Transcribe word for word the lines from the one containing "Launch the pink sunburst icon app" through the one containing "coord(673,679)". Leave the pictures out.
>> Begin EXTRACTED RECORDS
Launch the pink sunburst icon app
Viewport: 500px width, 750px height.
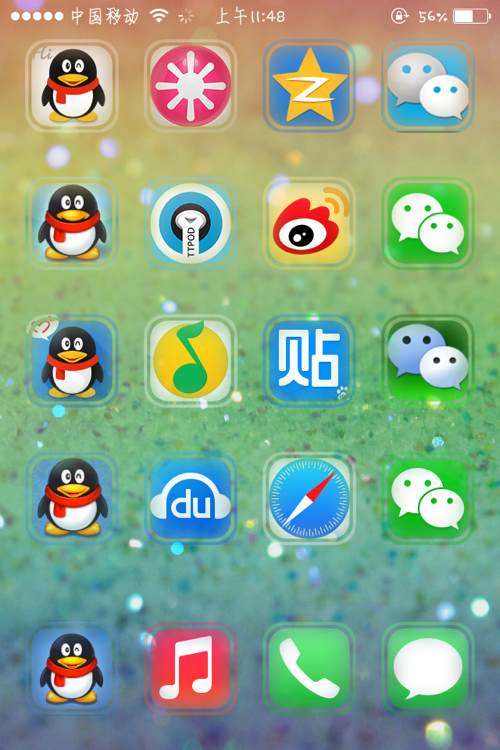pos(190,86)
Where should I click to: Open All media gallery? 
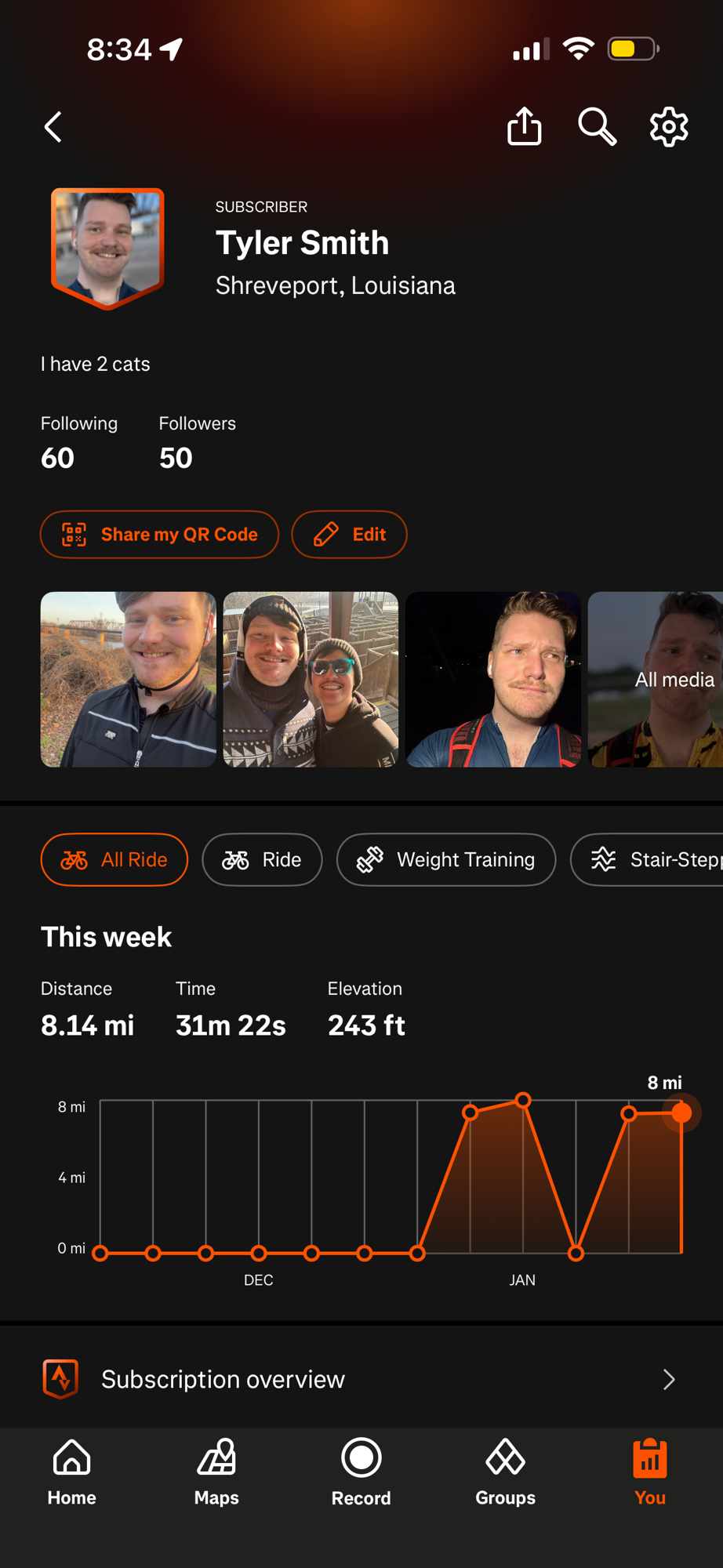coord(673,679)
>> End EXTRACTED RECORDS
>> Begin EXTRACTED RECORDS
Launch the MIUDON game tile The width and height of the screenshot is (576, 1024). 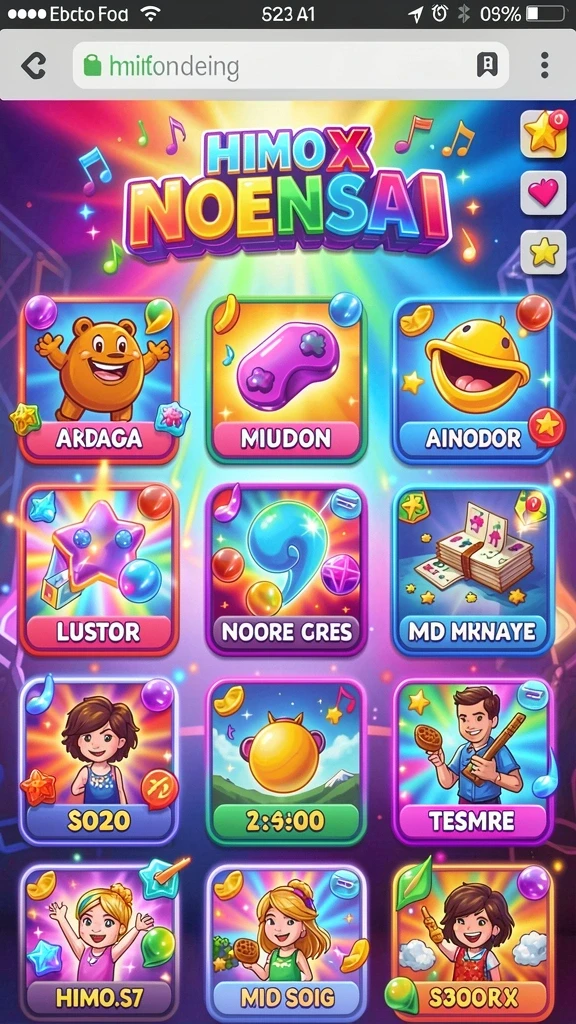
>> End EXTRACTED RECORDS
SOLUTION FOR THIS TASK
Launch the pink sunburst icon app
Viewport: 500px width, 750px height.
pos(190,86)
Where should I click to: Open All media gallery? 
coord(673,679)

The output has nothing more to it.